PROMPT
Retype each record exactly, please. Skip none.
-- EXERCISE MATERIALS follows --
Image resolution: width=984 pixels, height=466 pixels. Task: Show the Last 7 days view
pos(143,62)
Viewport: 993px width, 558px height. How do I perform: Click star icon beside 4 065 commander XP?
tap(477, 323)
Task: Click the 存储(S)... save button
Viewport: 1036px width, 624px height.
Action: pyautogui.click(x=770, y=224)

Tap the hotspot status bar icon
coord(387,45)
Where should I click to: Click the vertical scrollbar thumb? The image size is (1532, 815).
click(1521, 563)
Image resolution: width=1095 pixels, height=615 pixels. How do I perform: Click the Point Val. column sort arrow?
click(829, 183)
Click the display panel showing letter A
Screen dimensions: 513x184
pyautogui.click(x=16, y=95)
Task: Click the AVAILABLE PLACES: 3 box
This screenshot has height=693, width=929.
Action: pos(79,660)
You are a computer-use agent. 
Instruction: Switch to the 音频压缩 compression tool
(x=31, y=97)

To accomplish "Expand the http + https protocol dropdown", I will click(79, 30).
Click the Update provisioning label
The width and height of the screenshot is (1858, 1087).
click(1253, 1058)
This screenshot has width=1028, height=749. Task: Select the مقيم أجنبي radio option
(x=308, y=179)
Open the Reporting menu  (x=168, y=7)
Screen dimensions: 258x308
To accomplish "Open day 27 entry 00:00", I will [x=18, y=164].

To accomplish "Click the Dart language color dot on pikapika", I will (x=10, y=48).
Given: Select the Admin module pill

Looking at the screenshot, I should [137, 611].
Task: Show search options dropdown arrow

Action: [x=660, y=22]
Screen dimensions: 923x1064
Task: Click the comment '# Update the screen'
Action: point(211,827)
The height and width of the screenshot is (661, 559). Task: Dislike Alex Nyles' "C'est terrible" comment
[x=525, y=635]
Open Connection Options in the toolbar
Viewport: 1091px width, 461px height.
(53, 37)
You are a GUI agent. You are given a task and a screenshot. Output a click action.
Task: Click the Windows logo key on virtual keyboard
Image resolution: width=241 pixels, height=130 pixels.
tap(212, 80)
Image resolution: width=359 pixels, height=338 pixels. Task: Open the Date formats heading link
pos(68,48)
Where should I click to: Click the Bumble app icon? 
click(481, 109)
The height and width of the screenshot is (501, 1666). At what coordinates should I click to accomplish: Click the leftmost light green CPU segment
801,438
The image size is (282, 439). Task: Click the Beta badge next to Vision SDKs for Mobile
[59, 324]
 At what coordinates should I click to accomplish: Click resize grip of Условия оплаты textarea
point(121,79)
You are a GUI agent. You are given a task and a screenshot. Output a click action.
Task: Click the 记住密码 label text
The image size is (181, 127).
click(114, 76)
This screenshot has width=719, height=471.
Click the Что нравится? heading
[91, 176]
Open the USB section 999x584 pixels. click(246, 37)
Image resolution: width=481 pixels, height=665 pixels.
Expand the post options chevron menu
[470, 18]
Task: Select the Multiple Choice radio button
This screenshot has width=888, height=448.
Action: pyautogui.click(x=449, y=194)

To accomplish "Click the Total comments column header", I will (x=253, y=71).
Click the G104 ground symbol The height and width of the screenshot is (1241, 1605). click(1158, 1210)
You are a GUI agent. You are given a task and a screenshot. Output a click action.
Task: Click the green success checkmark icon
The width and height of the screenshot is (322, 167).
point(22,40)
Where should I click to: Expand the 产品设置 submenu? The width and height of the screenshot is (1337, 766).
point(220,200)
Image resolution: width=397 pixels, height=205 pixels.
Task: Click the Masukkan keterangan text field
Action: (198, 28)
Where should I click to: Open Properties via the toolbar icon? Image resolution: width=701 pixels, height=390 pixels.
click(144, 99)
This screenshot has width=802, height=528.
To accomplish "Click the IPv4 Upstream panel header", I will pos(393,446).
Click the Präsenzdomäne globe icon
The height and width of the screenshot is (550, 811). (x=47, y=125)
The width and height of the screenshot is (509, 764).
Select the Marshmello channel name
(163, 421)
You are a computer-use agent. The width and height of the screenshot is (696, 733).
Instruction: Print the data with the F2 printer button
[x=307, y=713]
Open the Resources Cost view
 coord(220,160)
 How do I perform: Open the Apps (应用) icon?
-- EXERCISE MATERIALS concluded --
WRITTEN ANSWER
Image resolution: width=984 pixels, height=466 pixels. Task: Show the Last 7 days view
pos(143,62)
Viewport: 993px width, 558px height. How do I perform: Click star icon beside 4 065 commander XP?
tap(477, 323)
Task: Click the 存储(S)... save button
Viewport: 1036px width, 624px height.
Action: pyautogui.click(x=770, y=224)

Tap the hotspot status bar icon
coord(387,45)
Where should I click to: Click the vertical scrollbar thumb? The image size is (1532, 815).
click(1521, 563)
Image resolution: width=1095 pixels, height=615 pixels. How do I perform: Click the Point Val. column sort arrow?
click(829, 183)
Click the display panel showing letter A
Screen dimensions: 513x184
pyautogui.click(x=16, y=95)
Task: Click the AVAILABLE PLACES: 3 box
This screenshot has height=693, width=929.
Action: pos(79,660)
You are a computer-use agent. 
Instruction: Switch to the 音频压缩 compression tool
(x=31, y=97)

To accomplish "Expand the http + https protocol dropdown", I will click(79, 30).
Click the Update provisioning label
The width and height of the screenshot is (1858, 1087).
click(1253, 1058)
This screenshot has width=1028, height=749. Task: Select the مقيم أجنبي radio option
(x=308, y=179)
Open the Reporting menu  (x=168, y=7)
Screen dimensions: 258x308
To accomplish "Open day 27 entry 00:00", I will [x=18, y=164].

To accomplish "Click the Dart language color dot on pikapika", I will (x=10, y=48).
Given: Select the Admin module pill

Looking at the screenshot, I should [137, 611].
Task: Show search options dropdown arrow

Action: [x=660, y=22]
Screen dimensions: 923x1064
Task: Click the comment '# Update the screen'
Action: point(211,827)
The height and width of the screenshot is (661, 559). Task: Dislike Alex Nyles' "C'est terrible" comment
[x=525, y=635]
Open Connection Options in the toolbar
Viewport: 1091px width, 461px height.
(53, 37)
You are a GUI agent. You are given a task and a screenshot. Output a click action.
Task: Click the Windows logo key on virtual keyboard
Image resolution: width=241 pixels, height=130 pixels.
tap(212, 80)
Image resolution: width=359 pixels, height=338 pixels. Task: Open the Date formats heading link
pos(68,48)
Where should I click to: Click the Bumble app icon? 
click(481, 109)
The height and width of the screenshot is (501, 1666). At what coordinates should I click to accomplish: Click the leftmost light green CPU segment
801,438
The image size is (282, 439). Task: Click the Beta badge next to Vision SDKs for Mobile
[59, 324]
 At what coordinates should I click to accomplish: Click resize grip of Условия оплаты textarea
point(121,79)
You are a GUI agent. You are given a task and a screenshot. Output a click action.
Task: Click the 记住密码 label text
The image size is (181, 127).
click(114, 76)
This screenshot has width=719, height=471.
Click the Что нравится? heading
[91, 176]
Open the USB section 999x584 pixels. click(246, 37)
Image resolution: width=481 pixels, height=665 pixels.
Expand the post options chevron menu
[470, 18]
Task: Select the Multiple Choice radio button
This screenshot has width=888, height=448.
Action: pyautogui.click(x=449, y=194)

To accomplish "Click the Total comments column header", I will (x=253, y=71).
Click the G104 ground symbol The height and width of the screenshot is (1241, 1605). click(1158, 1210)
You are a GUI agent. You are given a task and a screenshot. Output a click action.
Task: Click the green success checkmark icon
The width and height of the screenshot is (322, 167).
point(22,40)
Where should I click to: Expand the 产品设置 submenu? The width and height of the screenshot is (1337, 766).
point(220,200)
Image resolution: width=397 pixels, height=205 pixels.
Task: Click the Masukkan keterangan text field
Action: (198, 28)
Where should I click to: Open Properties via the toolbar icon? Image resolution: width=701 pixels, height=390 pixels.
click(144, 99)
This screenshot has width=802, height=528.
To accomplish "Click the IPv4 Upstream panel header", I will pos(393,446).
Click the Präsenzdomäne globe icon
The height and width of the screenshot is (550, 811). (x=47, y=125)
The width and height of the screenshot is (509, 764).
Select the Marshmello channel name
(163, 421)
You are a computer-use agent. The width and height of the screenshot is (696, 733).
Instruction: Print the data with the F2 printer button
[x=307, y=713]
Open the Resources Cost view
 coord(220,160)
 How do I perform: Open the Apps (应用) icon?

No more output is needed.